My son's school uses a curriculum developed at Hillsdale College, but this small-town-y area also offers charter Montessori schools, a charter Waldorf school and other privately run, publicly funded options — enough attractive alternatives (without even discussing private schools or the healthy homeschooling community) that the floundering school district started an International Baccalaureate school to compete. Which is as it should be. A fair sprinkling of educational entrepreneurs have effectively enlivened an area not known for its larnin'-friendly culture, in a state where public schools consistently draw a gentleman's C when they're graded on their efforts to teach kids … anything.
But the thing about entrepreneurs is that they have limited resources, and only so much attention to divide up in different directions. Starting up a school is challenging enough, and if you start binding them in red tape, something has to give.

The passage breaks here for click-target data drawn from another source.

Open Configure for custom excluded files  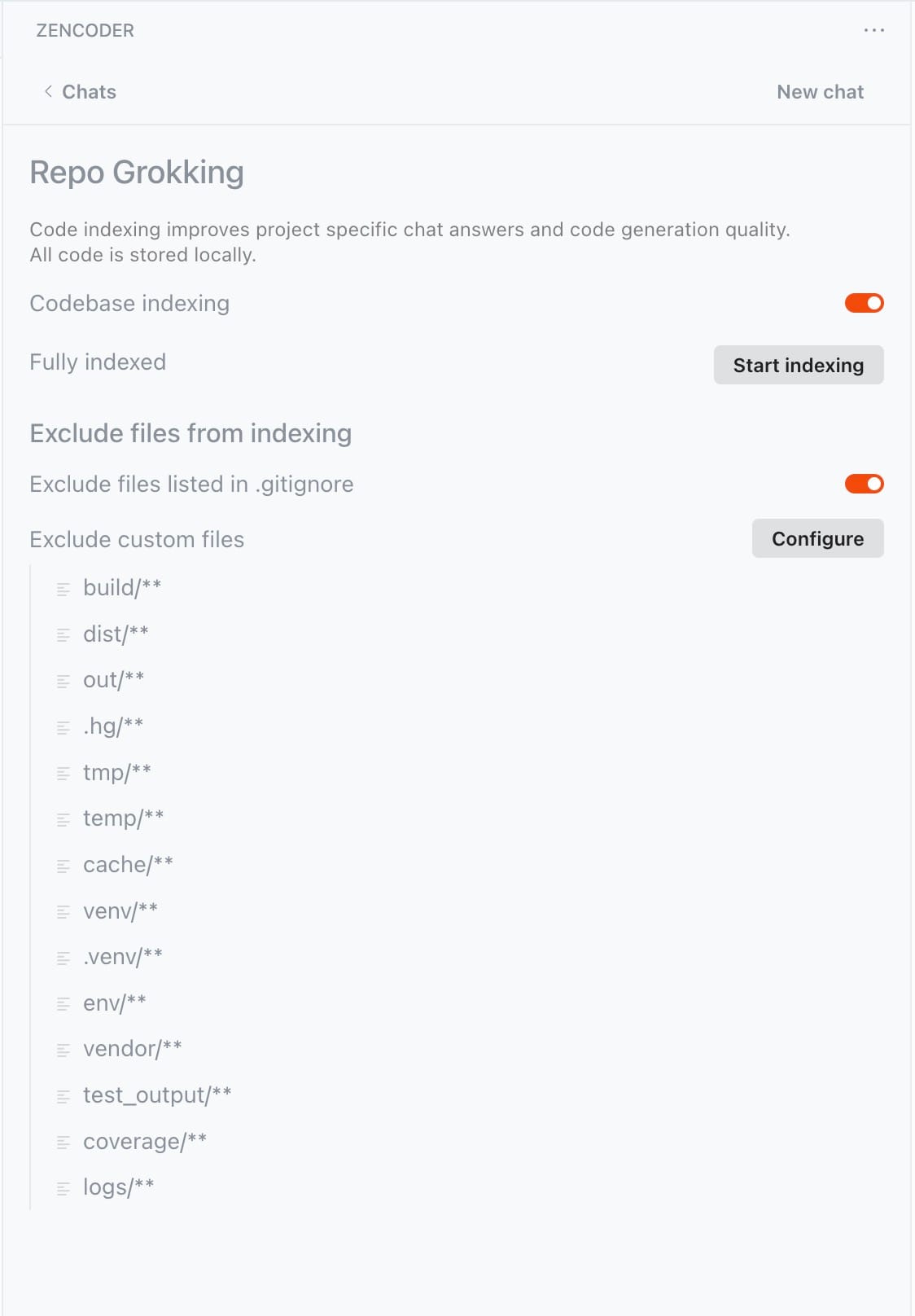[x=817, y=538]
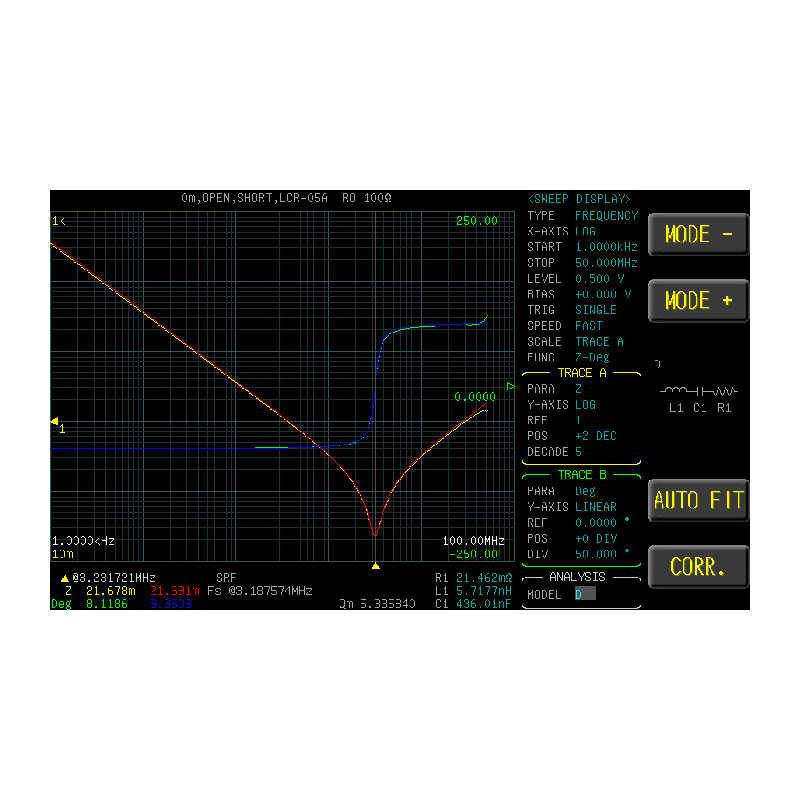Viewport: 800px width, 800px height.
Task: Click the green trace B reference arrow on the right edge
Action: pos(511,386)
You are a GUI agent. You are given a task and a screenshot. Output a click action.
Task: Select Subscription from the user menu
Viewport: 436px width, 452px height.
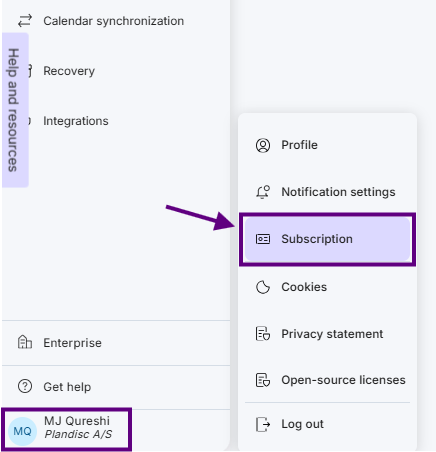point(327,239)
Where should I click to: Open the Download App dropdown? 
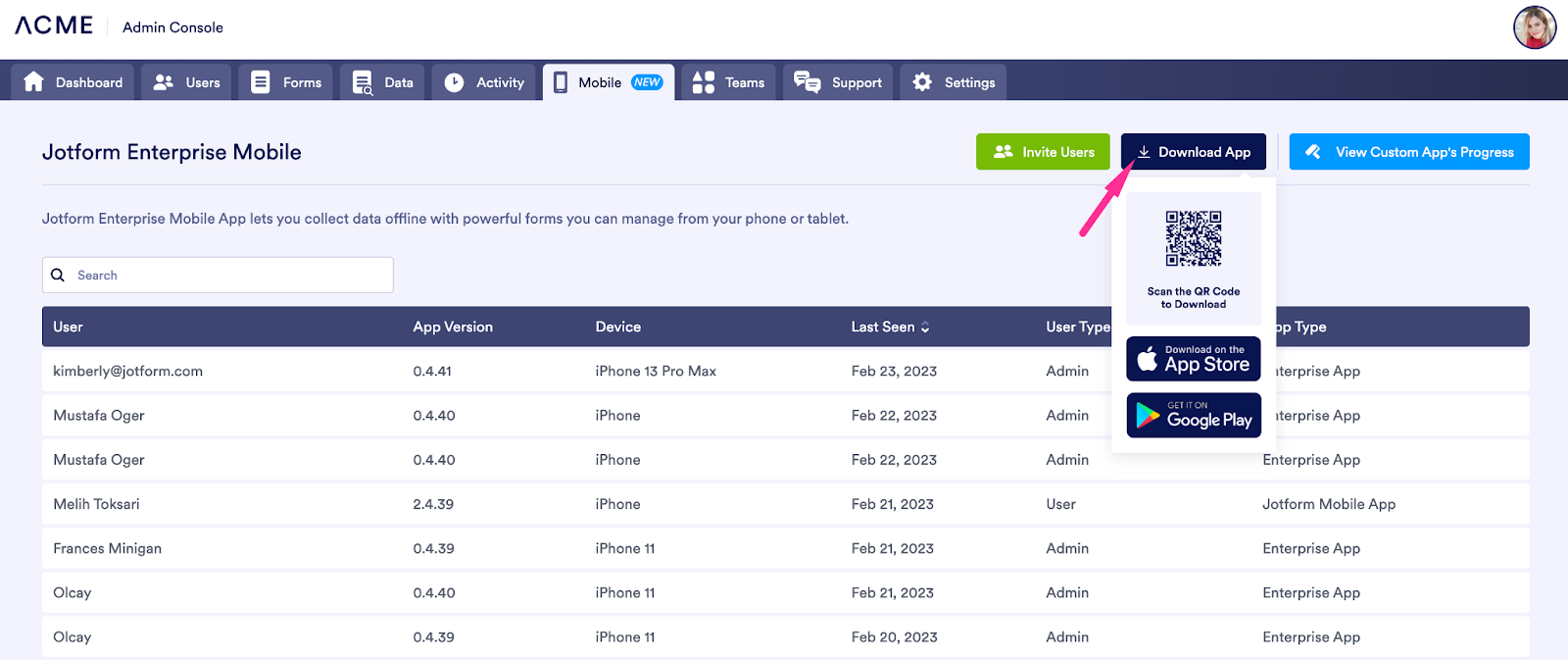point(1194,152)
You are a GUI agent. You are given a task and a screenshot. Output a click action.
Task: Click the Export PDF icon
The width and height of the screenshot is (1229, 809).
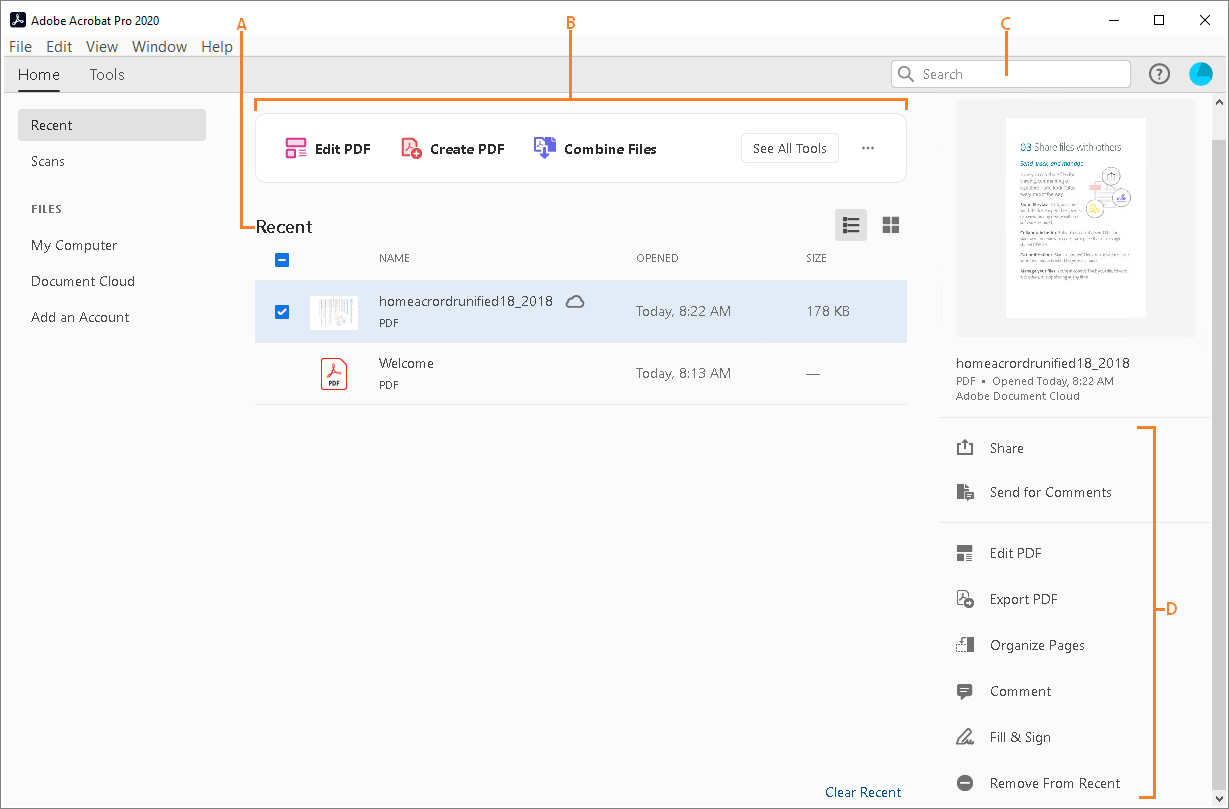coord(964,598)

In a 2005 OpEd, Vicki Murray of the Goldwater Institute pointed out that "Until now, parents, teachers, and school personnel have opened roughly 70 percent of all charter schools in Arizona." But, she warned:
At last count, Arizona charter schools have to comply with close to 100 regulations, and there is evidence of an emerging trend that charter schools are converting to private schools in response. … One example of the significant cost of regulatory compliance for Arizona charter schools concerns enrollment. The state requires charter schools to maintain duplicate student enrollment databases, costing thousands of dollars each, and to re-enter estimated enrollment figures from scratch every 10 days for 10 months out of the year. Under current state charter school regulations, simply obtaining a student headcount resembles a NASA space mission in complexity and cost.
Two years later, the Goldwater Institute sued Arizona over the state's attempt to impose a standard curriculum on charter schools that would largely strip them of their innovative edge. The case was settled out of court, so its merits were never addressed in a binding decision. Regulations have only tightened since then, and that's at the state level.
Last year, responding to complaints about the federal regulatory burden on schools, the House Education and Workforce Committee held hearings after acknowledging that a "complex web of mandates and regulations redirects resources from students and reduces local education leaders' abilities to enact targeted reforms that improve student achievement." Subsequently, the committee asked (PDF) the Government Accountability Office to investigate which school-related regulations are the most burdensome, and what is being done to provide relief.
Of course, much of that red tape applies to traditional public schools, too, but as overwhelmed as school districts with dedicated compliance officers and even full staffs are, the ordeal for independent charter schools is much worse.
Which is why my son's school has turned to a professional management company that runs over a dozen schools for rescue from the bureaucracy. More independent schools are likely to do the same, which suggests a future of consolidation and decreased diversity as the small players are squeezed out by an avalanche of rules and requirements, even where that red tape doesn't inherently discourage experimentation.